The sky, April 21-28: The Moon and Spica on April 22

Special to, April 21, 2024

Excerpts from weekly Sky&Telescope report.


■ As night descends, look high in the west for Pollux and Castor lined up almost horizontally (depending on your latitude). These two stars, the heads of the Gemini twins, form the top of the enormous Arch of Spring. To their lower left is Procyon, the left end of the Arch. Farther to their lower right is the other end, formed by 2nd-magnitude Menkalinan (Beta Aurigae) and then brilliant Capella.

The whole thing sinks in the west through the evening. It’s the last part of the even larger Winter Hexagon to depart.


■ This evening the Moon, just a day from full, passes 1° or less from Spica for North American skywatchers. Cover the Moon with your fingertip to block its glare. The time of their closest approach, and their separation then, will depend on your location.

Moon passing Spica, April 21-23, 2024

Remember, the Moon in these illustrations is drawn about three times its actual apparent size. Spica will not actually be on its edge!


■ Full Moon (exact at 7:49 p.m. EDT). Now it shines about 12° below Spica as shown above. Three times as far upper left of the Moon is brighter Arcturus.

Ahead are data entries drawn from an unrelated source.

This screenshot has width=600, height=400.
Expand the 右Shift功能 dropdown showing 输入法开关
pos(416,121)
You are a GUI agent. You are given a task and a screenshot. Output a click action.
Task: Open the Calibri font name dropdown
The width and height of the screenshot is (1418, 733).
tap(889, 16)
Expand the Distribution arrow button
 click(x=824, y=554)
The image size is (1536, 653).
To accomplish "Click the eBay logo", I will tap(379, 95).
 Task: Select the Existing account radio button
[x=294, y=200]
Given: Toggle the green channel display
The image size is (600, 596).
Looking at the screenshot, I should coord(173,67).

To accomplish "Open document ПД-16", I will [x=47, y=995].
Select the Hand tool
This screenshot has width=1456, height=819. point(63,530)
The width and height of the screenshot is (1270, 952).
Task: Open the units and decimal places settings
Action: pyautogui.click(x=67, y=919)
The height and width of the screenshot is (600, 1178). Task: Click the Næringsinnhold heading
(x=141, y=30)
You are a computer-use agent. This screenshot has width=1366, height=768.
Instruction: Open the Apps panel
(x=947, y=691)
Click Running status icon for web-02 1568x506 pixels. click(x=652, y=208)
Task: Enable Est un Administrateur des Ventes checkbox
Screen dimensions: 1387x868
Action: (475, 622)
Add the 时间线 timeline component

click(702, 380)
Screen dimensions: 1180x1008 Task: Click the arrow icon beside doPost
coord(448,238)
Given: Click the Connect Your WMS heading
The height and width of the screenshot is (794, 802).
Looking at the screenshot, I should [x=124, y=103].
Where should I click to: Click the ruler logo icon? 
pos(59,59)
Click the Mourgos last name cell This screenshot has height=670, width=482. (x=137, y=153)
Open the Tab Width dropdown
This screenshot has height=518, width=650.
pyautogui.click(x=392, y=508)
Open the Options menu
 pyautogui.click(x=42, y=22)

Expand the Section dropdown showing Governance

■ The brightest star sparkling low in the southwest as twilight fades is Sirius, the Dog Star. Two fists above it is Procyon, the Little Dog Star. To their right is orange Betelgeuse, the uppermost shoulder of sinking Orion. The three form the equilateral Winter Triangle.

A little less far to the lower right of Betelgeuse, look for orange Aldebaran, the lurking eye of sinking Taurus.


■ Right after dark, the Sickle of Leo stands upright high in the south. Its bottom star is Regulus, the brightest of Leo. Leo himself is walking westward. The Sickle forms his front leg, chest, mane, and part of his head. His tail tip is Denebola, about two and a half fists left of Regulus.


■ This is the time of year when, as the last of twilight fades away, the dim Little Dipper extends straight to the right from Polaris. High above the end-stars of the Little Dipper’s bowl, you’ll find the end-stars of the Big Dipper’s bowl.

Mars and Saturn low in the dawn, April 27, 2024

Now Saturn and Mars are a little higher and easier in the dawn and 11° apart.


■ Vega, the Summer Star, the zero-magnitude equal of Arcturus, now twinkles low in the northeast after nightfall. . . depending on your latitude. The farther north you are the higher it will be. If you’re in the latitudes of the southern US, you’ll have to wait until a bit later after dark for it to appear.


■ These spring evenings, the long, dim sea serpent Hydra snakes almost level far across the southern sky. Find his head, a rather dim asterism about the width of your thumb at arm’s length, in the southwest. It’s almost halfway from Procyon to Regulus. Left or lower left of Hydra’s head, by about a fist and a half, is orange, 2nd-magnitude Alphard, Hydra’s lonely heart.

Hydra’s dim, irregular body and tail stretch all the way to Libra just risen in the southeast. He carries Crater and Corvus on his back.

Hydra’s star pattern, from forehead to tail-tip, is 95° long. That’s more than a quarter of the way around the celestial sphere. No other constellation does that. Even the star pattern of the river Eridanus is only 66° from end to end.